L’atto di Italia Viva chiede di intraprendere tutte le azioni necessarie affinché, nel quadro dell’adozione del complesso delle misure massime di sicurezza, si provveda con celerità a livello nazionale alla modifica di quanto convertito in Legge del Decreto “Cura Italia”. Ovvero di prevedere che il riconoscimento di un caso di infezione Covid-19, come infortunio per il quale scatta la tutela INAIL, non determini alcun presupposto per individuare una responsabilità civile o penale ai danni del datore di lavoro.
“La Regione Toscana, come più volte ha dimostrato di saper fare, deve – conclude Scaramelli – farsi promotrice di istanze e richieste che provengono dai mondi più duramente colpiti dal punto di vista economico per garantire una ripartenza sostenibile di tutto il comparto economico e produttivo.
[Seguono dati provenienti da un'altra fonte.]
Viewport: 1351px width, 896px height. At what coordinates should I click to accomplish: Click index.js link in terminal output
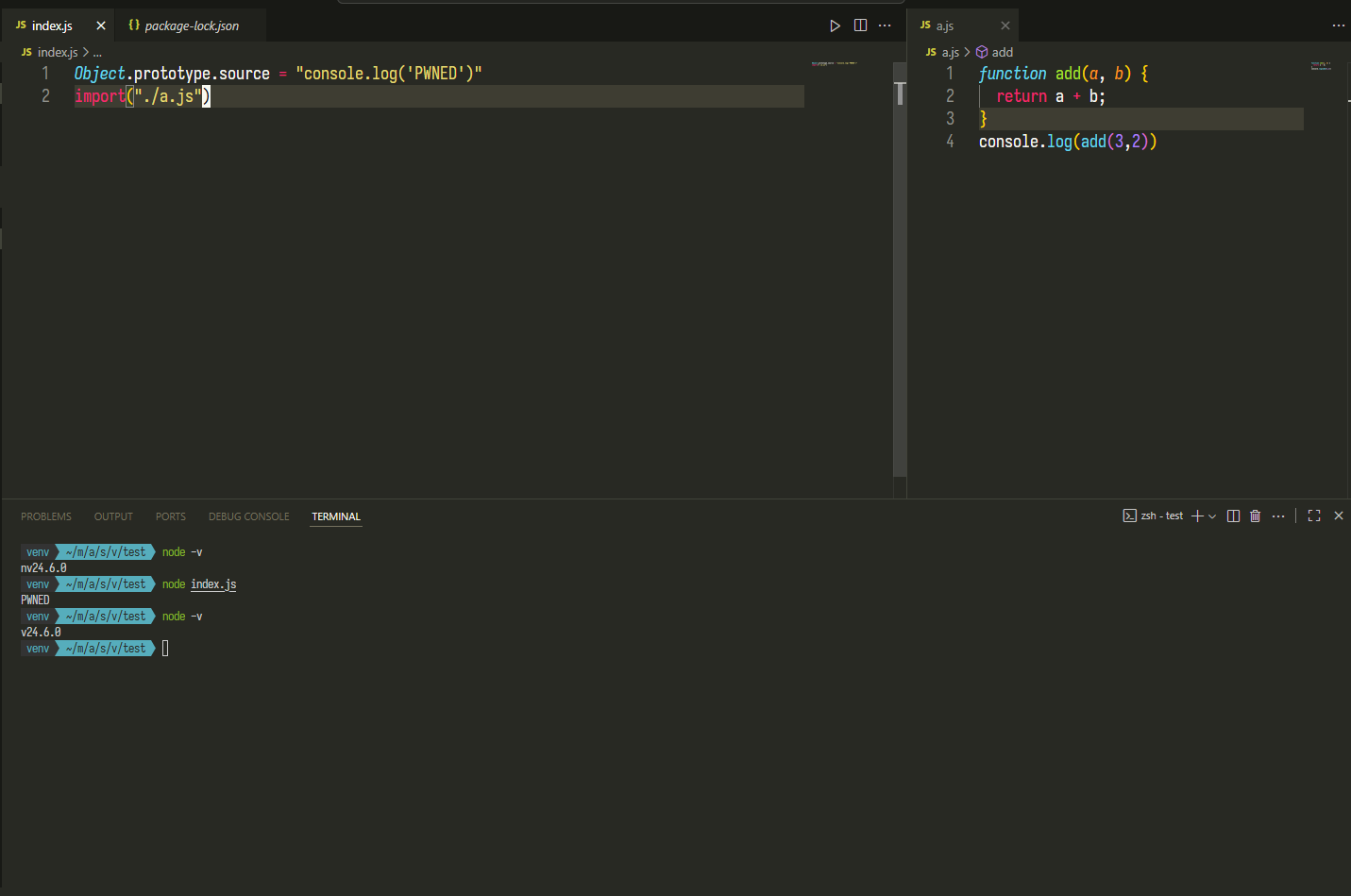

Servono massima precauzione, rispetto delle regole di sicurezza nei luoghi di lavoro e relative verifiche, ma le aziende e i lavoratori devono poter lavorare con norme chiare e certe”.
Nonostante con la circolare n.22 Inail escluda profili di responsabilità civile e penale del datore di lavoro nel contagio da Covid 19, infatti, il DL Cura Italia convertito in Legge 24 aprile 2020, n. 27, lascia ancora aperta la possibilità che l’imprenditore possa essere chiamato a rispondere penalmente ed economicamente in caso di contagio di un proprio dipendente.